─── Task inputs
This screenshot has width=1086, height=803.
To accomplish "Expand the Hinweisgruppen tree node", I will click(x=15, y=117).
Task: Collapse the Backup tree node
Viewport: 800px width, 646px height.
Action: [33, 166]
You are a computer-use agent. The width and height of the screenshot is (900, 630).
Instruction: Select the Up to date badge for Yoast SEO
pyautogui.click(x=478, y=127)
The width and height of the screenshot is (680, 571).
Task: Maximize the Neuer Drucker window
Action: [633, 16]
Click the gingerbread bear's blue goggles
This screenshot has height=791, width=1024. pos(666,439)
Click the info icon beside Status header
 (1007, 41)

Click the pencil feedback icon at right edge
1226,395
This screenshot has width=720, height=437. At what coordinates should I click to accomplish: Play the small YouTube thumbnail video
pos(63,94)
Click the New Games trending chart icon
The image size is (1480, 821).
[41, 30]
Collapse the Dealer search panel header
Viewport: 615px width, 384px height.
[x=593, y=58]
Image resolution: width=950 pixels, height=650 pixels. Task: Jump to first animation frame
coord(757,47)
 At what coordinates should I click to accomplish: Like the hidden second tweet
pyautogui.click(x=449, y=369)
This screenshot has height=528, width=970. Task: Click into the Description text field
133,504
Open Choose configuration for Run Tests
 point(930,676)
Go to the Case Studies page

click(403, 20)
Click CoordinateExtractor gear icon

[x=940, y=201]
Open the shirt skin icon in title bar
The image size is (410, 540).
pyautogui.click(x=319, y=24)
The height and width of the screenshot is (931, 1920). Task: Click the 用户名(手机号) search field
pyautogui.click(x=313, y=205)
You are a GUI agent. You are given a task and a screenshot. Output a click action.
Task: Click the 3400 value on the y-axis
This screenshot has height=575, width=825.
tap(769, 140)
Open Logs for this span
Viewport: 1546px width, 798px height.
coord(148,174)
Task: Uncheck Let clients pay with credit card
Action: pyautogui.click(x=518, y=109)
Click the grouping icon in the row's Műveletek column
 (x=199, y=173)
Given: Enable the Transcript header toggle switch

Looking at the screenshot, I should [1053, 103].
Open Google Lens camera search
──────
> What is needed: Provide an exact transcription of every entry above.

> Exercise output:
This screenshot has width=1086, height=803.
To accomplish "Expand the Hinweisgruppen tree node", I will click(x=15, y=117).
Task: Collapse the Backup tree node
Viewport: 800px width, 646px height.
Action: [33, 166]
You are a computer-use agent. The width and height of the screenshot is (900, 630).
Instruction: Select the Up to date badge for Yoast SEO
pyautogui.click(x=478, y=127)
The width and height of the screenshot is (680, 571).
Task: Maximize the Neuer Drucker window
Action: [633, 16]
Click the gingerbread bear's blue goggles
This screenshot has height=791, width=1024. pos(666,439)
Click the info icon beside Status header
 (1007, 41)

Click the pencil feedback icon at right edge
1226,395
This screenshot has width=720, height=437. At what coordinates should I click to accomplish: Play the small YouTube thumbnail video
pos(63,94)
Click the New Games trending chart icon
The image size is (1480, 821).
[41, 30]
Collapse the Dealer search panel header
Viewport: 615px width, 384px height.
[x=593, y=58]
Image resolution: width=950 pixels, height=650 pixels. Task: Jump to first animation frame
coord(757,47)
 At what coordinates should I click to accomplish: Like the hidden second tweet
pyautogui.click(x=449, y=369)
This screenshot has height=528, width=970. Task: Click into the Description text field
133,504
Open Choose configuration for Run Tests
 point(930,676)
Go to the Case Studies page

click(403, 20)
Click CoordinateExtractor gear icon

[x=940, y=201]
Open the shirt skin icon in title bar
The image size is (410, 540).
pyautogui.click(x=319, y=24)
The height and width of the screenshot is (931, 1920). Task: Click the 用户名(手机号) search field
pyautogui.click(x=313, y=205)
You are a GUI agent. You are given a task and a screenshot. Output a click action.
Task: Click the 3400 value on the y-axis
This screenshot has height=575, width=825.
tap(769, 140)
Open Logs for this span
Viewport: 1546px width, 798px height.
coord(148,174)
Task: Uncheck Let clients pay with credit card
Action: pyautogui.click(x=518, y=109)
Click the grouping icon in the row's Műveletek column
 (x=199, y=173)
Given: Enable the Transcript header toggle switch

Looking at the screenshot, I should [1053, 103].
Open Google Lens camera search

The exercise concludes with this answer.